How many unique children were targeted vs. reached in Gaza polio campaigns 2024–2025?
Executive summary
The available reporting does not provide a single, de-duplicated count of "unique" children targeted and vaccinated across all Gaza polio activities in 2024–2025; instead, agencies published target estimates and per‑round vaccination totals that must be read together and with caution [1] [2] [3] [4] [5]. Combining those sources gives a consistent operational picture: planners aimed at roughly 590,000–640,000 children under 10, while individual rounds recorded roughly 559,000, 556,774 and ~603,000 vaccine doses administered — but none of the sources state how many distinct children were reached once duplicate dosing across rounds is removed [2] [3] [4] [5].
1. What planners said they were targeting
International agencies and partners described the emergency response as aiming to vaccinate roughly six hundred thousand children under ten in Gaza. WHO announced a campaign intending to vaccinate 640,000 children when the operation began in September 2024 (the figure is cited in WHO reporting on the campaign rollout) [1]. UNICEF and WHO press material around the February 2025 round described the target for that mass campaign as "over 591,000" children under 10, and Save the Children used a similar planning figure of "over 590,000" for the third round [2] [6] [7]. Those variations reflect operational planning updates driven by movement and access realities rather than contradictory science.
2. What was reported as reached — round by round
Agencies reported high per‑round coverage but published totals by round rather than a single unique-child tally. For the first round (September 1–12, 2024) WHO reported about 558,963 children vaccinated (commonly rounded in reporting to around 560,000) [3] [8]. The second round concluded in November 2024 with WHO/UNICEF reporting 556,774 children vaccinated with a second dose and 448,425 receiving vitamin A in the three phases — while noting 7,000–10,000 children in inaccessible areas remained unvaccinated [4] [9]. Following a ceasefire and improved access, a February 2025 five‑day mass campaign reached nearly 603,000 children with nOPV2, an increase of roughly 40,000 over earlier rounds [5] [10] [11].
3. Why the "unique children" figure cannot be read cleanly from public briefings
None of the cited WHO, UNICEF, GPEI or NGO releases provide a de‑duplicated count of unique individuals vaccinated across multiple rounds; they report doses administered and round totals [3] [4] [5]. Emergency responses intentionally deliver multiple doses to the same child to build immunity, and monitoring commonly records per‑round coverage and percent of the target reached rather than tracking a single unique-child denominator across rounds [12] [9]. Therefore, summing round totals would overcount unique children, while accepting a single campaign target (e.g., 591,000–640,000) does not prove every child on that list was actually reached once, let alone once only [2] [1].

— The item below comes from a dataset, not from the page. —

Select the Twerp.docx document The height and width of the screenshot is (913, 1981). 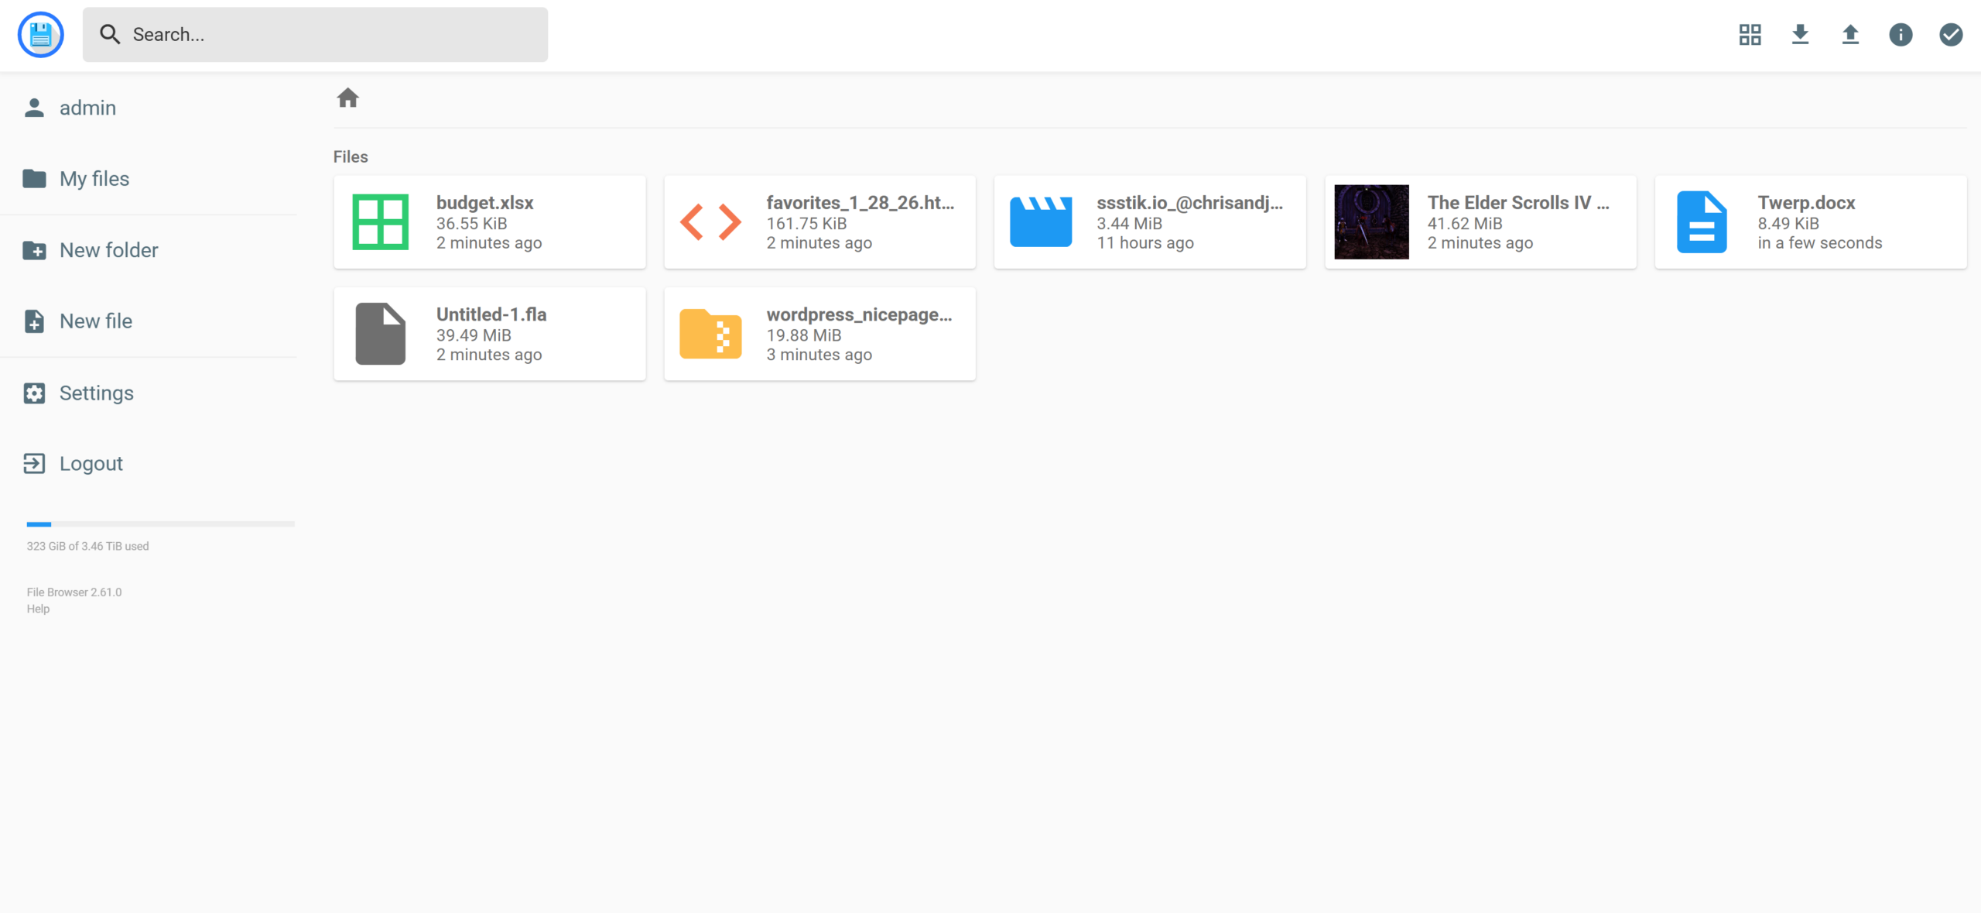tap(1810, 222)
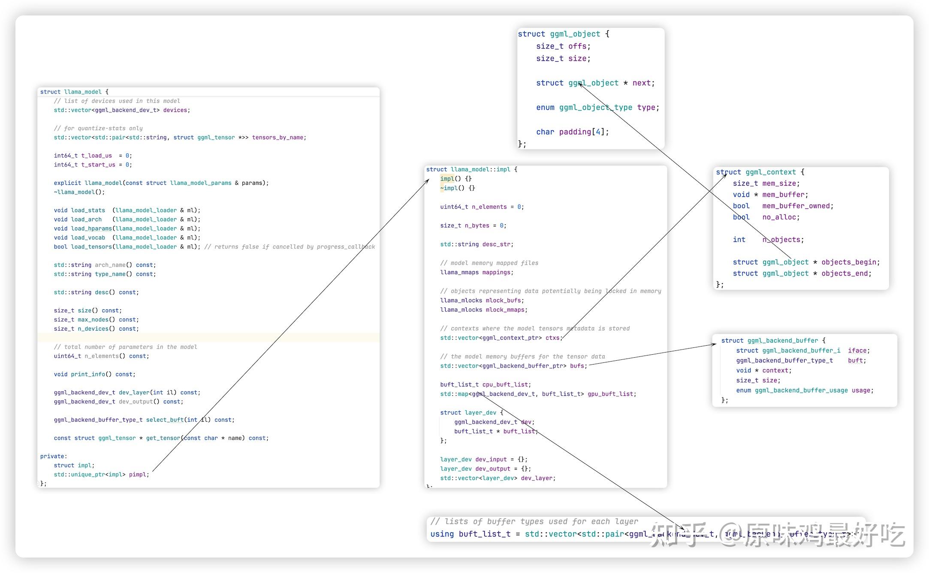Click the bufs vector member line
Viewport: 929px width, 573px height.
(513, 366)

4. Best-supported conclusion from available reporting
Operational targets across the reporting lie in the range of approximately 590,000 to 640,000 children under ten [1] [2] [6]. Per‑round achievements reported by WHO/UNICEF/partners show roughly 559,000 vaccinated in the September round, about 556,774 in the subsequent round, and nearly 603,000 in the February 2025 campaign after expanded access [3] [4] [5]. The reports do not provide a reliable de‑duplicated "unique children reached" figure; therefore the only defensible statement is that the campaigns consistently reached very high proportions of the operational targets in each round (often above 95% of the stated targets for that round), while an estimated 7,000–10,000 children in some north Gaza localities remained inaccessible after the second round [12] [4] [9].
5. Implications and uncertainties worth flagging
High per‑round coverage is promising for outbreak control, but lingering environmental detections and pockets of inaccessible children meant authorities called for additional rounds to close immunity gaps [9] [5]. Reporting biases and operational realities — shifting population movements, different denominators used by agencies, and multiple doses given per child — prevent precise calculation of unique children vaccinated across all campaigns from the public statements examined [1] [3] [5]. If a truly de‑duplicated count is required, it would need internal campaign monitoring datasets or ministry records that these public releases do not publish (none of the supplied sources provide such a dataset) [9] [4].